Dans la lignée du TPIR, le Tribunal Pénal International pour l’ex-Yougoslavie (TPIY) procède à un travail de définition et d’interprétation, notamment dans ses jugements Celebici, Furundzija et Delalic. L’affaire Delalic, reprend la définition du viol énoncée dans l’affaire Akayesu et considère le viol comme un « acte abject portant atteinte au plus profond de la dignité humaine et de l’intégrité physique ».[12] Mais le véritable tournant jurisprudentiel est intervenu avec l’affaire Furundzija. Les poursuites dans cette affaire concernaient exclusivement des sévices sexuels et démontrent que ces actes peuvent à eux seuls constituer des crimes passibles de poursuites, sans qu’il soit nécessaire de se fonder sur la notion de torture ou d’esclavage. En effet, selon le Tribunal, « les règles du droit pénal international répriment non seulement le viol mais aussi toute violence sexuelle grave qui ne s’accompagne pas d’une véritable pénétration. Il semblerait que sont interdites toutes les violences sexuelles graves qui portent atteinte à l’intégrité physique et morale de la personne et qui sont infligées au moyen de la menace, de l’intimidation ou de la force, d’une façon qui dégrade ou humilie la victime ».[13] Dans cette affaire, le TPIY précise que si le viol est expressément qualifié de crime contre l’Humanité dans les statuts, les actes de violences sexuelles peuvent également constituer de graves infractions aux Conventions de Genève et des violations des lois et coutumes de la guerre. Après un examen de la jurisprudence antérieure et des législations nationales, au vu du manque de définition légale de la violence sexuelle, [14] le TPIY pose les éléments objectifs du viol avec pour condition première son caractère coercitif.[15]

Une lecture progressive des conventions internationales a donc permis au TPIR et au TPIY de définir la notion de violence sexuelle et de l’élargir par une prise en compte du contexte de ces violences comme de leurs effets. Une acception large des crimes de violence sexuelle est ainsi retenue, qui loin de se limiter au viol inclue tous les actes d’agression sexuelle. La définition jurisprudentielle et statutaire des violences sexuelles permet ainsi de parer à une interprétation limitative de la notion quant à l’acte de violence commis mais également quant au genre de la victime.[16] Si les cas de violences sexuelles sont souvent associés aux droits des femmes, le droit pénal international retient une définition détachée du genre de la victime,[17] tel qu’illustré par l’affaire Tadic, le premier procès pour violences sexuelles contre des hommes.

--------

• **Objet de la tâche**
Poursuivez le passage sur la définition des violences sexuelles par le TPIR et le TPIY, en reprenant après sa dernière phrase.

• **Données présentées**
--------

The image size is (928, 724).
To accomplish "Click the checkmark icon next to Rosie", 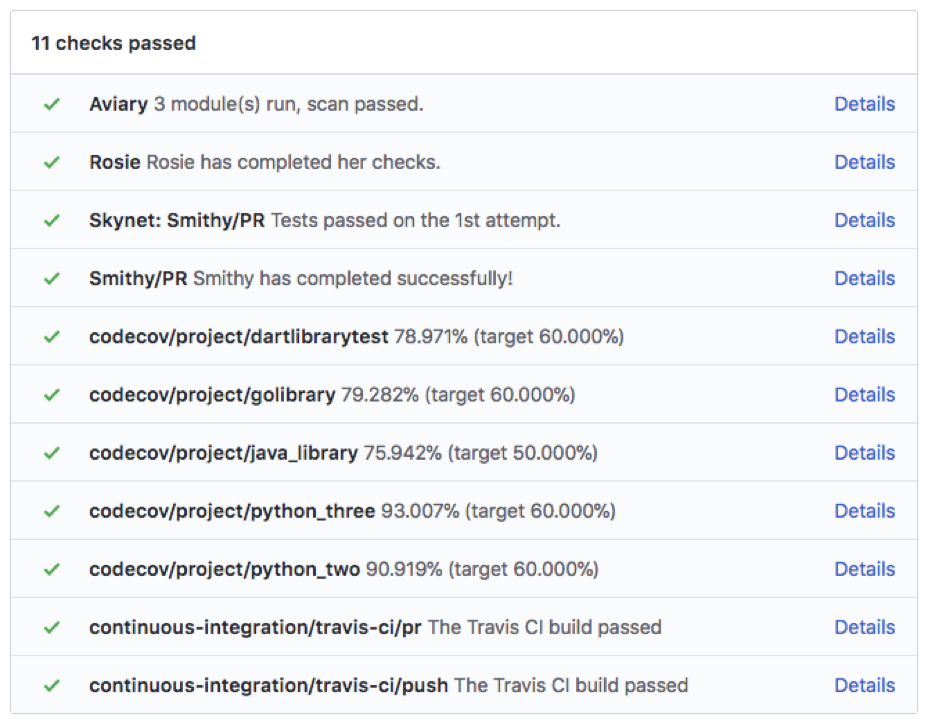I will pos(52,163).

--------

• **Résultat attendu**
La décision de mars dernier de la CPI dans l’affaire Bemba, engageant une nouvelle fois la responsabilité d’un supérieur hiérarchique pour des actes de violences sexuelles, est la première décision de la Cour traitant le viol comme un crime de guerre et un crime contre l’Humanité. La CPI a étendu la notion de crime contre l’Humanité pour y inclure, en cas de généralisation et systématisation, le viol, l’esclavage sexuel, la prostitution forcée, la grossesse forcée ou la stérilisation forcée. De même, la notion de crime de guerre peut désormais être retenue pour toute autre forme de violence sexuelle constituant une infraction aux Conventions de Genève ou une violation grave de l’article 3 commun. Le jugement Bemba, se fondant sur les qualifications retenues dans le Statut de Rome, reprend la définition des violences sexuelles apportée par le jugement Akayesu et confirme la criminalisation de ces actes quelque soit le sexe de l’auteur ou de la victime.[18] Ce jugement en adéquation avec l’interprétation dynamique des instruments internationaux des tribunaux, possède pour valeur essentielle de cimenter le travail des tribunaux ad hoc quant à la poursuite des crimes sexuels et l’imputabilité des auteurs et responsables.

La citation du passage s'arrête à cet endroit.